→ **To do**
How many lines in the listing below contain the string "agent"? Matching is case-sensitive; give only the number.

— start of Items —

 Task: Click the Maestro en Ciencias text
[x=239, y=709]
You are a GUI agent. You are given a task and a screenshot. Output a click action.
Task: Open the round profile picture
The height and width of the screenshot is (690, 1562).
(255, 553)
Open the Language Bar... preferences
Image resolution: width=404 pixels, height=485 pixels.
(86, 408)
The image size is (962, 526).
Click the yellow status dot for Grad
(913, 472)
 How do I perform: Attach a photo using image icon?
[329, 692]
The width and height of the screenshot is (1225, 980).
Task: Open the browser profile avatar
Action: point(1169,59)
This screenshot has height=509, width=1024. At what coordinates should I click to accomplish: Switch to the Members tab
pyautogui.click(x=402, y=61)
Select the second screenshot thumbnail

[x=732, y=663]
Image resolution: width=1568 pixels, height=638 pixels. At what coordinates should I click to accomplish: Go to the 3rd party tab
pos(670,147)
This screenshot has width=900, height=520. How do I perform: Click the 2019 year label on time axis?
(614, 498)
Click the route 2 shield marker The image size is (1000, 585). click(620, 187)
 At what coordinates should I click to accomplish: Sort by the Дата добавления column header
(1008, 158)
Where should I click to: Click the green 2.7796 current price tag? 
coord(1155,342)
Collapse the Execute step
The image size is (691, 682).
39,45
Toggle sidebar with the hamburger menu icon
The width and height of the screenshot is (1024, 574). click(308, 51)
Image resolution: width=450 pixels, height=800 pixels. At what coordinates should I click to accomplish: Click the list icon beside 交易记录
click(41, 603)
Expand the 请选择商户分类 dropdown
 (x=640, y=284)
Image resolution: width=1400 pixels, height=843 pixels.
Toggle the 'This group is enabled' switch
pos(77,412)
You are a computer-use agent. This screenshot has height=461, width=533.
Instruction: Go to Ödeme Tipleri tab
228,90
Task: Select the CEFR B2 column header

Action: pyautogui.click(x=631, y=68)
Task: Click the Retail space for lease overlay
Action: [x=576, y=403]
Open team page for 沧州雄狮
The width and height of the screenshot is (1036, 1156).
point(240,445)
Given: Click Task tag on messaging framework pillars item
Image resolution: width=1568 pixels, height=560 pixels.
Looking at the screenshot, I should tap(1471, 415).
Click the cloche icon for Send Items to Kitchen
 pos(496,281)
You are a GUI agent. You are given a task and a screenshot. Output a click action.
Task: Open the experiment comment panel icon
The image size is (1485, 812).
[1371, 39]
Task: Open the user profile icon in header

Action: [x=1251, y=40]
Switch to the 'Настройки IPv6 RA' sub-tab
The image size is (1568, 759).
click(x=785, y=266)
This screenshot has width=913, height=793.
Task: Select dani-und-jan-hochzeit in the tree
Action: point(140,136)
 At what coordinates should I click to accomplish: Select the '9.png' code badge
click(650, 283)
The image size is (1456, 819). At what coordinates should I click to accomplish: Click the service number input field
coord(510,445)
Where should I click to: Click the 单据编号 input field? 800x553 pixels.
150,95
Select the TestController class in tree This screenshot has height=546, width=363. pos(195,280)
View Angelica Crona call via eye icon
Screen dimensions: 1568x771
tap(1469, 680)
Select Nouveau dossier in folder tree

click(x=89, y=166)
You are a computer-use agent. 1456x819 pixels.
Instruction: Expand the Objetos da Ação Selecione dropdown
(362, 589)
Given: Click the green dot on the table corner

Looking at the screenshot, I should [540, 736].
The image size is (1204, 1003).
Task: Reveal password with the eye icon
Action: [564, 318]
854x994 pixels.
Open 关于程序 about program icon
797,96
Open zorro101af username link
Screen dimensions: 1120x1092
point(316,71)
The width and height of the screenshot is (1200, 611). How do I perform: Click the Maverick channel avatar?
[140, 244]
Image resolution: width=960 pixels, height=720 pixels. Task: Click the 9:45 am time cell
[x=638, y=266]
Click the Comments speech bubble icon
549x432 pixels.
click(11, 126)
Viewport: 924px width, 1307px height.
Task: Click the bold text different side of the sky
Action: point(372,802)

— end of Items —

→ **Solved problem**
4